-- What you should do --
Beginning at the line that contains "Task: Select Logo and Printable under None" and finishing at the line that contains "This screenshot has", output the data below exactly. Include both end lines and no pictures.

[Excerpted records]

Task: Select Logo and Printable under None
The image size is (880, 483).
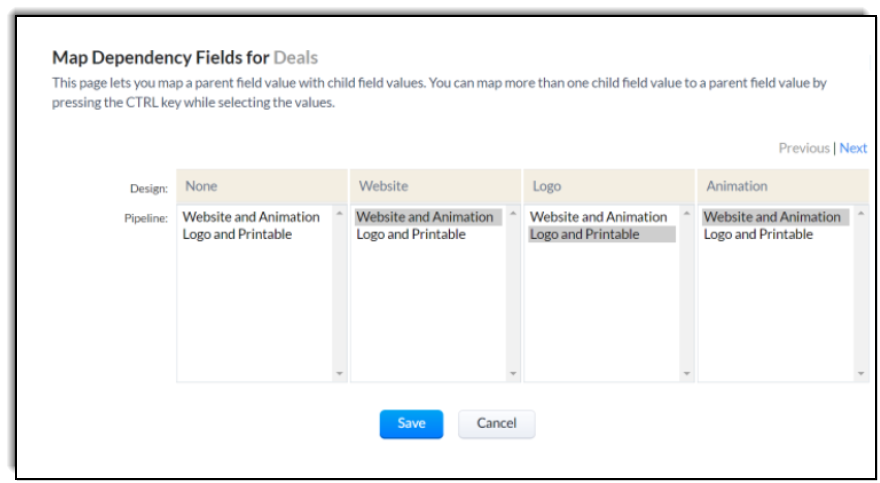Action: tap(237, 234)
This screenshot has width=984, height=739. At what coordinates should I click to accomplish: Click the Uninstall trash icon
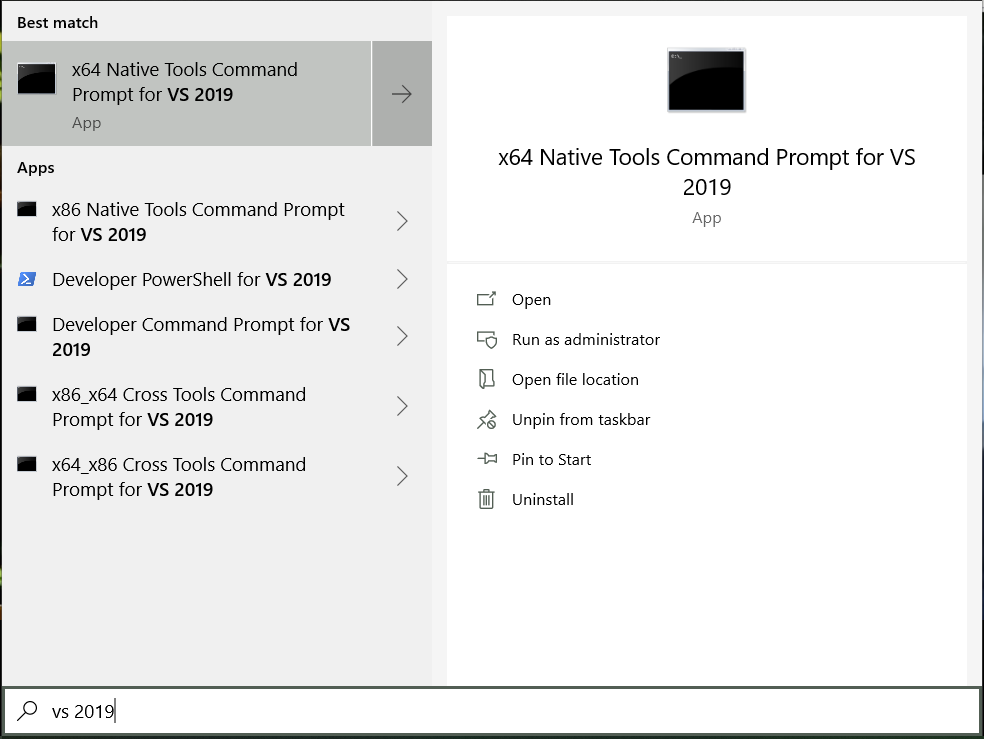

[/Excerpted records]
[Excerpted records]

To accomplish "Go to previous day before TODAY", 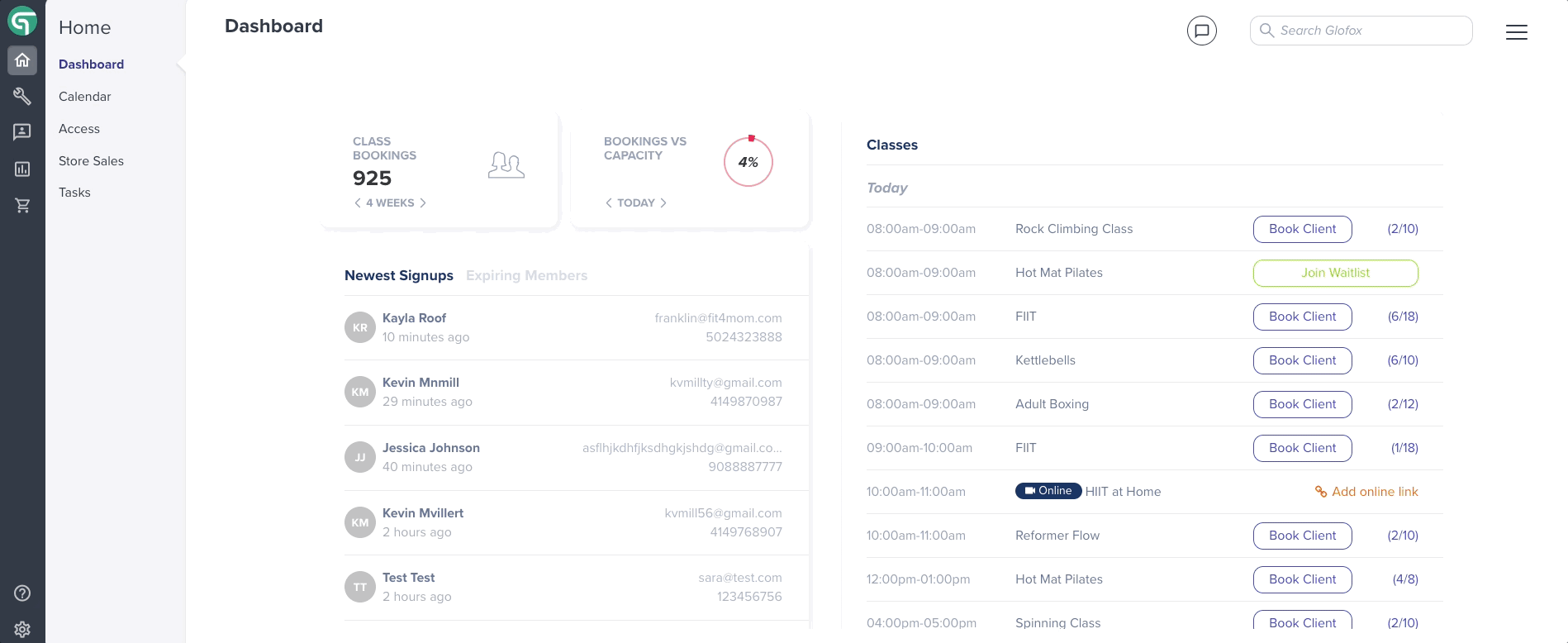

[/Excerpted records]

-- Answer space --
Task: Select Logo and Printable under None
The image size is (880, 483).
Action: tap(237, 234)
This screenshot has width=984, height=739. At what coordinates should I click to accomplish: Click the Uninstall trash icon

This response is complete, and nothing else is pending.